Registered: 01/25/03
Posts: 10818
Loc: North Carolina
What is “good” JKD… Good question!


Number one on the list would be an athletic training environment! People should be sweating and not standing around. You’ll see a LOT of the no-sweating and standing around in places where a more traditional (compound) trapping approach is done. Run for the hills if you wander into one of those schools.

You should be training (athletically) the fundamentals for each range. Some schools may have a level/phase system and others may not. If they have a phase system, you should still be learning the fundamentals of each range, even in the beginning phase.

The ranges are stand-up, clinch and ground (which include kicking, punching, trapping/clinch and ground)
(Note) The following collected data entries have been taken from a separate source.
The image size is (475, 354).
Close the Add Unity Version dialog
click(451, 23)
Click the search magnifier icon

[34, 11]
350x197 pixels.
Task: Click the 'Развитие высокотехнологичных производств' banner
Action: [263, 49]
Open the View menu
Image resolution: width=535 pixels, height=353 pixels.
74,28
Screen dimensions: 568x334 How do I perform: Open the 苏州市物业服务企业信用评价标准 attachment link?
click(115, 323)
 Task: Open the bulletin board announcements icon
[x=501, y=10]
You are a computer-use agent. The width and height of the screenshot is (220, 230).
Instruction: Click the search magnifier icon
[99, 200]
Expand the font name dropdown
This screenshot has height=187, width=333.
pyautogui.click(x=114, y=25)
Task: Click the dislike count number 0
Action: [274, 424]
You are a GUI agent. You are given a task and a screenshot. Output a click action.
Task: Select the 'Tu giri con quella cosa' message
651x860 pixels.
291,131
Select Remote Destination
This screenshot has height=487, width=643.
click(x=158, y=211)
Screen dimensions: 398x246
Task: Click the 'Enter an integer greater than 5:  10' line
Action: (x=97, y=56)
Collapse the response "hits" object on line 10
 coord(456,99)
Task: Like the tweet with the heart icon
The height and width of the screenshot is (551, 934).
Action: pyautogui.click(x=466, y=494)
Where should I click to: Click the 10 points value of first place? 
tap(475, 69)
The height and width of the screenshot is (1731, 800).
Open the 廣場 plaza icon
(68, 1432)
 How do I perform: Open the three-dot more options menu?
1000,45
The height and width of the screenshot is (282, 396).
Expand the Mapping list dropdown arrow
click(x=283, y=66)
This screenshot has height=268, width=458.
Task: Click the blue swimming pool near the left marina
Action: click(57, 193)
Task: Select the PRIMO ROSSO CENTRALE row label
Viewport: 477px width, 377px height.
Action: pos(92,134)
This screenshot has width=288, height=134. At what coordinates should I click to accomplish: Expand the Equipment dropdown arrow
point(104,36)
Thus you should be learning the fundamentals of kickboxing/western boxing for stand-up (how to throw a jab, cross, defense, etc.), the fundamentals of the clinch (positioning, pummeling, strikes, takedowns, etc) and the fundamentals of ground-fighting (upa, elbow escape, etc).

Stylistically, you should see elements of:

*Western boxing
*Muay Thai
*Savate
*Greco-Roman style clinch work
*Jun Fan is often present (and sometimes NOT)
*Brazilian jiu-jitsu ground work

Training should be alive and dynamic. If you’re practicing the fundamentals of kickboxing for example, people should be moving around and throwing punches and kicks to their partners who are defending against them and firing punches and kicks in return, etc. You should see focus and Thai pad work also.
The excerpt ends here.